***** SUPPLIED RECORDS

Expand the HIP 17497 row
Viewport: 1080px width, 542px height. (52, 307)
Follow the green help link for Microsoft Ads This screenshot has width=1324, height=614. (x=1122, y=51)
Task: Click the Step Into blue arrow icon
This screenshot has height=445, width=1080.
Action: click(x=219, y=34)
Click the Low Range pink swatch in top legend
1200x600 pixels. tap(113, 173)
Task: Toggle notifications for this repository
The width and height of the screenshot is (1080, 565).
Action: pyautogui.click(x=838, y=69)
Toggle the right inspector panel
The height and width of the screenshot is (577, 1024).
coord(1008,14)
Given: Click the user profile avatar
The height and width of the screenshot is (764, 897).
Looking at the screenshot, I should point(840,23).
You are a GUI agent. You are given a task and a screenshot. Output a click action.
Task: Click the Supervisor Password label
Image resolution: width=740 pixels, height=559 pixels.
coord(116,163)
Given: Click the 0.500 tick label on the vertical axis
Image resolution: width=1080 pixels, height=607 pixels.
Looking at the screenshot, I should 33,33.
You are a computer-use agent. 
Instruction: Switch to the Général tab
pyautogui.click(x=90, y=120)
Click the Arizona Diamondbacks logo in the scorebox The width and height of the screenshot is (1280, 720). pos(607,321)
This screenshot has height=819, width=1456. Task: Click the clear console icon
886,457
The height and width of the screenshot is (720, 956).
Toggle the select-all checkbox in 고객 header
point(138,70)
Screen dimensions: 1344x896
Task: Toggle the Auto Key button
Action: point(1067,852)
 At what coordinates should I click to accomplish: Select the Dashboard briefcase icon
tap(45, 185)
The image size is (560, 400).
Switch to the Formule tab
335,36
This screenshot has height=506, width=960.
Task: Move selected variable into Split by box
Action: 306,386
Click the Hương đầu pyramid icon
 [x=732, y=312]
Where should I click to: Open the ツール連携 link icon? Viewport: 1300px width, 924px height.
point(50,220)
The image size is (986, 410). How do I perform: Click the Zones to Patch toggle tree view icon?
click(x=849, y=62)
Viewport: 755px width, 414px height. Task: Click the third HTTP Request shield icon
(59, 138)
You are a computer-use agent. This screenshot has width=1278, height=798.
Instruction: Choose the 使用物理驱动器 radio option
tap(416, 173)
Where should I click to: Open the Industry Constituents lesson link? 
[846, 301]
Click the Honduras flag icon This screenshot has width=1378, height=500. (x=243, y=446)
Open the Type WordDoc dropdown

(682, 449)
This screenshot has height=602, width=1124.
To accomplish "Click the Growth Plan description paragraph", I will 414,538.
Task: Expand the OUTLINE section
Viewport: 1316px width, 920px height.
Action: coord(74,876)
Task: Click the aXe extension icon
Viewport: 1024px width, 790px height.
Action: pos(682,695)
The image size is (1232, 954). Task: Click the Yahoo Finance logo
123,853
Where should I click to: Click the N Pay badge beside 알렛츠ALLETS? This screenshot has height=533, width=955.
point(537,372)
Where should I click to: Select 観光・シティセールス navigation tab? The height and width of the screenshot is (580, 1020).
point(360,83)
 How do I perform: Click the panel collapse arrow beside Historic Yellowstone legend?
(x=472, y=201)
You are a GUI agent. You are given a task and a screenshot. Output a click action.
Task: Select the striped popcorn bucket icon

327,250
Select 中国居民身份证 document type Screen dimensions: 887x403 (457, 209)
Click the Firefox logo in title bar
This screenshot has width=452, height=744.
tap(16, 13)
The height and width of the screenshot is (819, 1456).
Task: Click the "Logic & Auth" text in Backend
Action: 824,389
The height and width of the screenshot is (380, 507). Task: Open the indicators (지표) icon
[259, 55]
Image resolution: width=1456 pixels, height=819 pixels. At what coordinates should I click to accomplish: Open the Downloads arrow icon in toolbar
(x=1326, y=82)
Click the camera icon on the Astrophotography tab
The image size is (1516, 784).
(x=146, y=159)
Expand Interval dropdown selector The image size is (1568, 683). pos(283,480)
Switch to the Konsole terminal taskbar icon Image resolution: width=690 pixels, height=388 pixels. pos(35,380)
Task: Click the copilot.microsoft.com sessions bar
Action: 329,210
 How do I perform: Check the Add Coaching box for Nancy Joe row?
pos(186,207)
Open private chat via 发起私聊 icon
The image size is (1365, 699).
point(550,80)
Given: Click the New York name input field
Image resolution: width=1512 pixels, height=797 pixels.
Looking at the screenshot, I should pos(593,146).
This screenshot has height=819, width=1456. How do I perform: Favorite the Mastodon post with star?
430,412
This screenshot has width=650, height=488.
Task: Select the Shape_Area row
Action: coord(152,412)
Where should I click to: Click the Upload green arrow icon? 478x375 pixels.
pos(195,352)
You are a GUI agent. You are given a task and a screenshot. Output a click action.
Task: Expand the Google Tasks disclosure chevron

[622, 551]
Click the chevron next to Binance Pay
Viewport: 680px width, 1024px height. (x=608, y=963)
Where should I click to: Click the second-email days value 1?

**********

▶ EXERCISE AIM: Recast the material above as a two-column Markdown table headed Row and Line. Give each nonblank line its own numbered row and leave out the blank lines.

▶ REPLY TO THE EXERCISE:
| Row | Line |
|---|---|
| 1 | Expand the HIP 17497 row |
| 2 | Viewport: 1080px width, 542px height. (52, 307) |
| 3 | Follow the green help link for Microsoft Ads This screenshot has width=1324, height=614. (x=1122, y=51) |
| 4 | Task: Click the Step Into blue arrow icon |
| 5 | This screenshot has height=445, width=1080. |
| 6 | Action: click(x=219, y=34) |
| 7 | Click the Low Range pink swatch in top legend |
| 8 | 1200x600 pixels. tap(113, 173) |
| 9 | Task: Toggle notifications for this repository |
| 10 | The width and height of the screenshot is (1080, 565). |
| 11 | Action: pyautogui.click(x=838, y=69) |
| 12 | Toggle the right inspector panel |
| 13 | The height and width of the screenshot is (577, 1024). |
| 14 | coord(1008,14) |
| 15 | Given: Click the user profile avatar |
| 16 | The height and width of the screenshot is (764, 897). |
| 17 | Looking at the screenshot, I should point(840,23). |
| 18 | You are a GUI agent. You are given a task and a screenshot. Output a click action. |
| 19 | Task: Click the Supervisor Password label |
| 20 | Image resolution: width=740 pixels, height=559 pixels. |
| 21 | coord(116,163) |
| 22 | Given: Click the 0.500 tick label on the vertical axis |
| 23 | Image resolution: width=1080 pixels, height=607 pixels. |
| 24 | Looking at the screenshot, I should 33,33. |
| 25 | You are a computer-use agent.  |
| 26 | Instruction: Switch to the Général tab |
| 27 | pyautogui.click(x=90, y=120) |
| 28 | Click the Arizona Diamondbacks logo in the scorebox The width and height of the screenshot is (1280, 720). pos(607,321) |
| 29 | This screenshot has height=819, width=1456. Task: Click the clear console icon |
| 30 | 886,457 |
| 31 | The height and width of the screenshot is (720, 956). |
| 32 | Toggle the select-all checkbox in 고객 header |
| 33 | point(138,70) |
| 34 | Screen dimensions: 1344x896 |
| 35 | Task: Toggle the Auto Key button |
| 36 | Action: point(1067,852) |
| 37 |  At what coordinates should I click to accomplish: Select the Dashboard briefcase icon |
| 38 | tap(45, 185) |
| 39 | The image size is (560, 400). |
| 40 | Switch to the Formule tab |
| 41 | 335,36 |
| 42 | This screenshot has height=506, width=960. |
| 43 | Task: Move selected variable into Split by box |
| 44 | Action: 306,386 |
| 45 | Click the Hương đầu pyramid icon |
| 46 |  [x=732, y=312] |
| 47 | Where should I click to: Open the ツール連携 link icon? Viewport: 1300px width, 924px height. |
| 48 | point(50,220) |
| 49 | The image size is (986, 410). How do I perform: Click the Zones to Patch toggle tree view icon? |
| 50 | click(x=849, y=62) |
| 51 | Viewport: 755px width, 414px height. Task: Click the third HTTP Request shield icon |
| 52 | (59, 138) |
| 53 | You are a computer-use agent. This screenshot has width=1278, height=798. |
| 54 | Instruction: Choose the 使用物理驱动器 radio option |
| 55 | tap(416, 173) |
| 56 | Where should I click to: Open the Industry Constituents lesson link?  |
| 57 | [846, 301] |
| 58 | Click the Honduras flag icon This screenshot has width=1378, height=500. (x=243, y=446) |
| 59 | Open the Type WordDoc dropdown |
| 60 | (682, 449) |
| 61 | This screenshot has height=602, width=1124. |
| 62 | To accomplish "Click the Growth Plan description paragraph", I will 414,538. |
| 63 | Task: Expand the OUTLINE section |
| 64 | Viewport: 1316px width, 920px height. |
| 65 | Action: coord(74,876) |
| 66 | Task: Click the aXe extension icon |
| 67 | Viewport: 1024px width, 790px height. |
| 68 | Action: pos(682,695) |
| 69 | The image size is (1232, 954). Task: Click the Yahoo Finance logo |
| 70 | 123,853 |
| 71 | Where should I click to: Click the N Pay badge beside 알렛츠ALLETS? This screenshot has height=533, width=955. |
| 72 | point(537,372) |
| 73 | Where should I click to: Select 観光・シティセールス navigation tab? The height and width of the screenshot is (580, 1020). |
| 74 | point(360,83) |
| 75 |  How do I perform: Click the panel collapse arrow beside Historic Yellowstone legend? |
| 76 | (x=472, y=201) |
| 77 | You are a GUI agent. You are given a task and a screenshot. Output a click action. |
| 78 | Task: Select the striped popcorn bucket icon |
| 79 | 327,250 |
| 80 | Select 中国居民身份证 document type Screen dimensions: 887x403 (457, 209) |
| 81 | Click the Firefox logo in title bar |
| 82 | This screenshot has width=452, height=744. |
| 83 | tap(16, 13) |
| 84 | The height and width of the screenshot is (819, 1456). |
| 85 | Task: Click the "Logic & Auth" text in Backend |
| 86 | Action: 824,389 |
| 87 | The height and width of the screenshot is (380, 507). Task: Open the indicators (지표) icon |
| 88 | [259, 55] |
| 89 | Image resolution: width=1456 pixels, height=819 pixels. At what coordinates should I click to accomplish: Open the Downloads arrow icon in toolbar |
| 90 | (x=1326, y=82) |
| 91 | Click the camera icon on the Astrophotography tab |
| 92 | The image size is (1516, 784). |
| 93 | (x=146, y=159) |
| 94 | Expand Interval dropdown selector The image size is (1568, 683). pos(283,480) |
| 95 | Switch to the Konsole terminal taskbar icon Image resolution: width=690 pixels, height=388 pixels. pos(35,380) |
| 96 | Task: Click the copilot.microsoft.com sessions bar |
| 97 | Action: 329,210 |
| 98 |  How do I perform: Check the Add Coaching box for Nancy Joe row? |
| 99 | pos(186,207) |
| 100 | Open private chat via 发起私聊 icon |
| 101 | The image size is (1365, 699). |
| 102 | point(550,80) |
| 103 | Given: Click the New York name input field |
| 104 | Image resolution: width=1512 pixels, height=797 pixels. |
| 105 | Looking at the screenshot, I should pos(593,146). |
| 106 | This screenshot has height=819, width=1456. How do I perform: Favorite the Mastodon post with star? |
| 107 | 430,412 |
| 108 | This screenshot has width=650, height=488. |
| 109 | Task: Select the Shape_Area row |
| 110 | Action: coord(152,412) |
| 111 | Where should I click to: Click the Upload green arrow icon? 478x375 pixels. |
| 112 | pos(195,352) |
| 113 | You are a GUI agent. You are given a task and a screenshot. Output a click action. |
| 114 | Task: Expand the Google Tasks disclosure chevron |
| 115 | [622, 551] |
| 116 | Click the chevron next to Binance Pay |
| 117 | Viewport: 680px width, 1024px height. (x=608, y=963) |
| 118 | Where should I click to: Click the second-email days value 1? |